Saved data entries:
::::
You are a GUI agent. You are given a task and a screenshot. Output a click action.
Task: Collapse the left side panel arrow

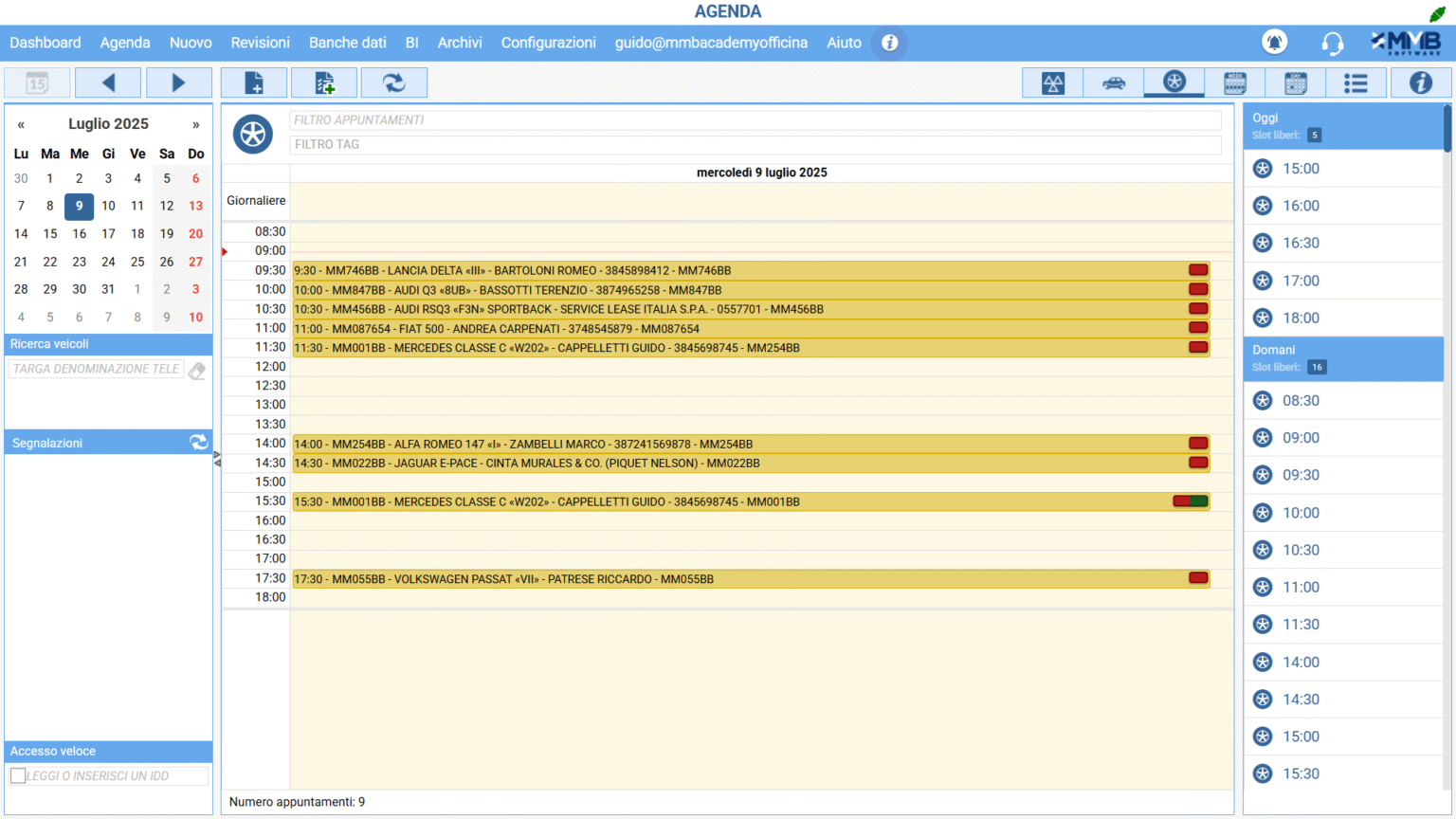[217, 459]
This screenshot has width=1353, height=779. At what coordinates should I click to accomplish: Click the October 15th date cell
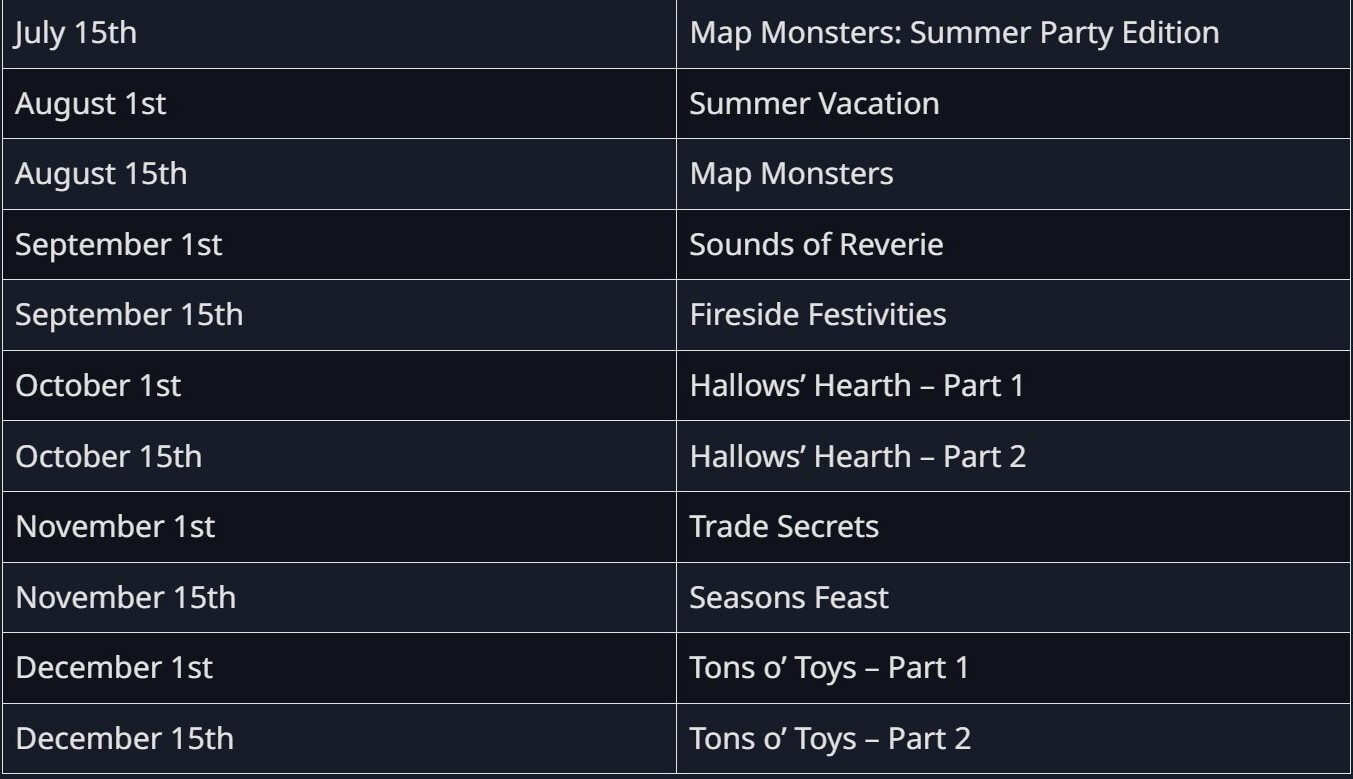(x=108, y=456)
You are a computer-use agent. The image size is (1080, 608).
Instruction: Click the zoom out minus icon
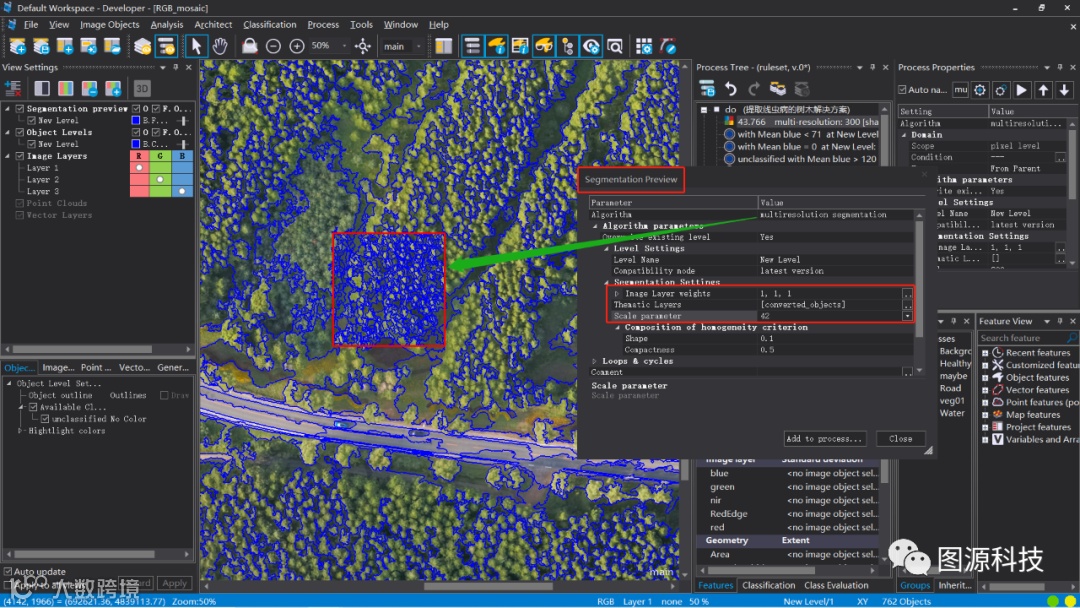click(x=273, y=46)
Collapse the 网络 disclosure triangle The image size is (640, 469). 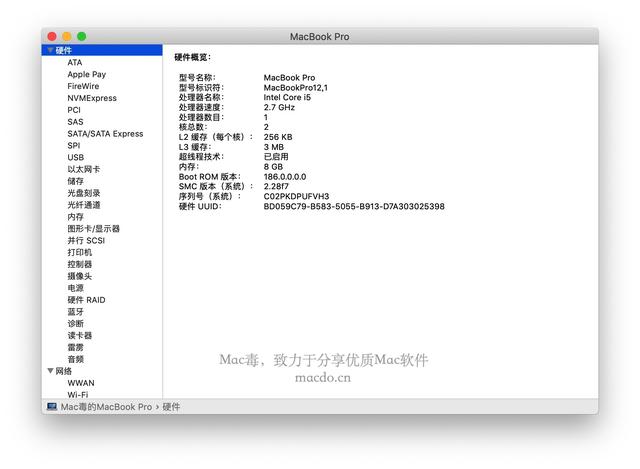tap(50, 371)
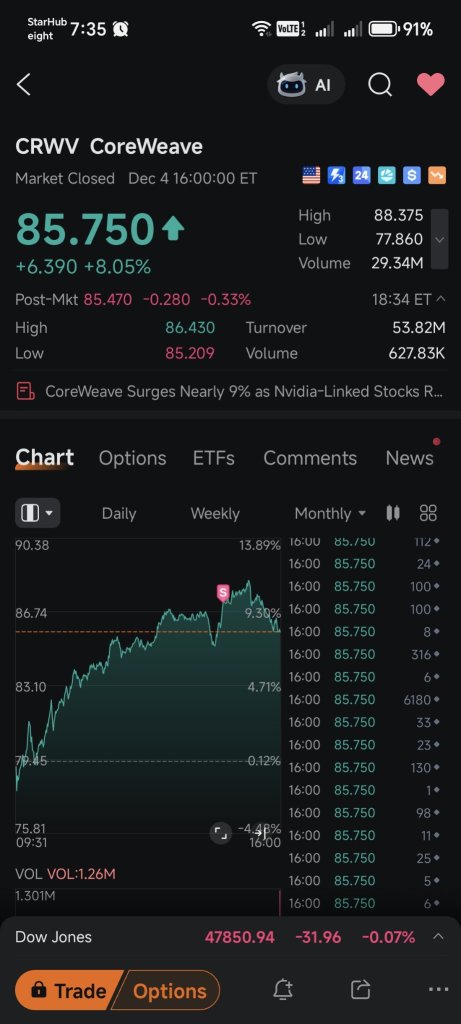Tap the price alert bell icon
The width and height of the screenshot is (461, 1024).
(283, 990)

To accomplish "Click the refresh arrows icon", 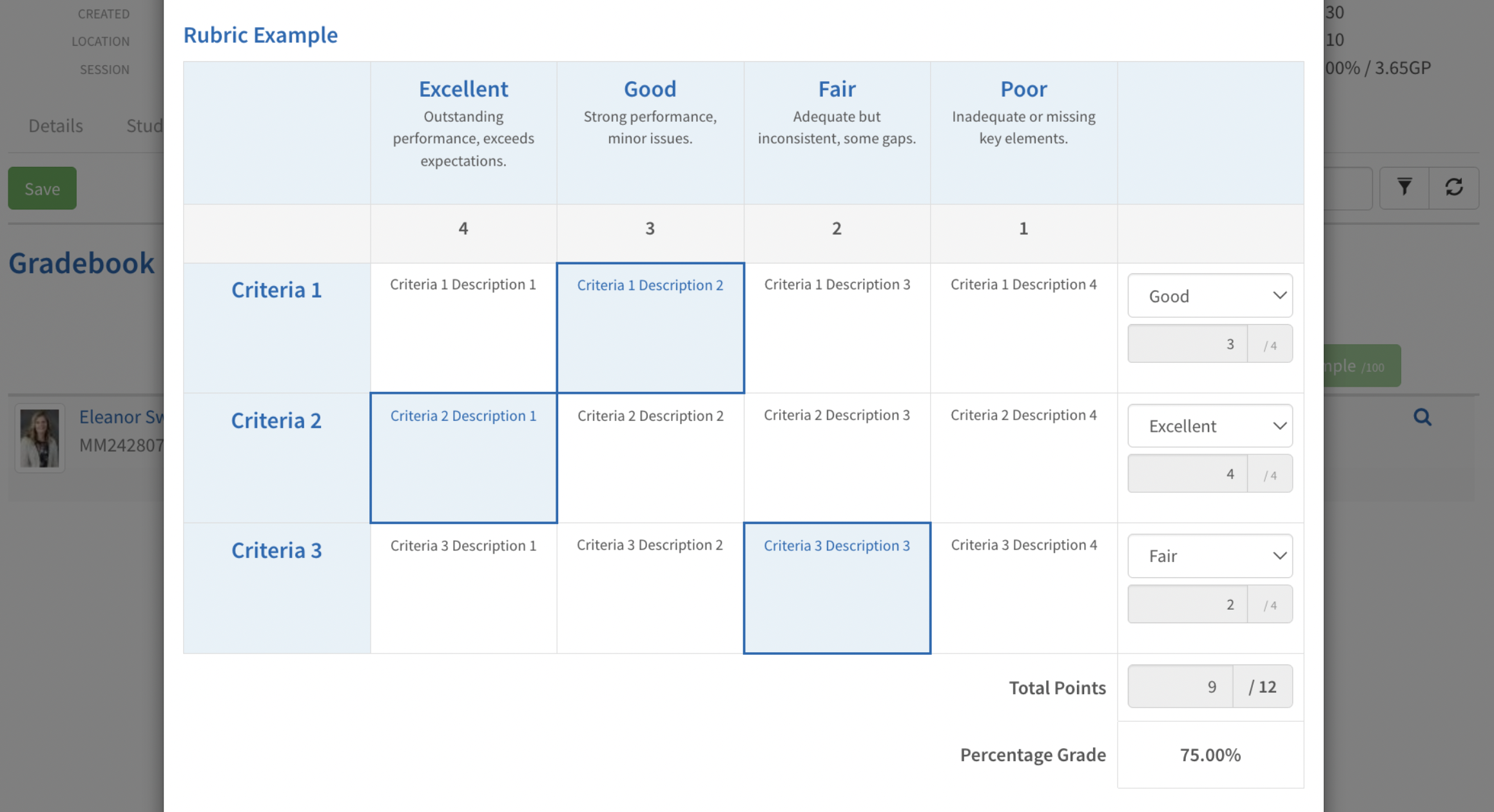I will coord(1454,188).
::::
- _PROBLEM REQUIREMENTS_
Look over the records above and filter for each line with the word "agent".

- _WRITTEN RESPONSE_
You are a GUI agent. You are given a task and a screenshot. Output a click action.
You are a computer-use agent. The image size is (1080, 608).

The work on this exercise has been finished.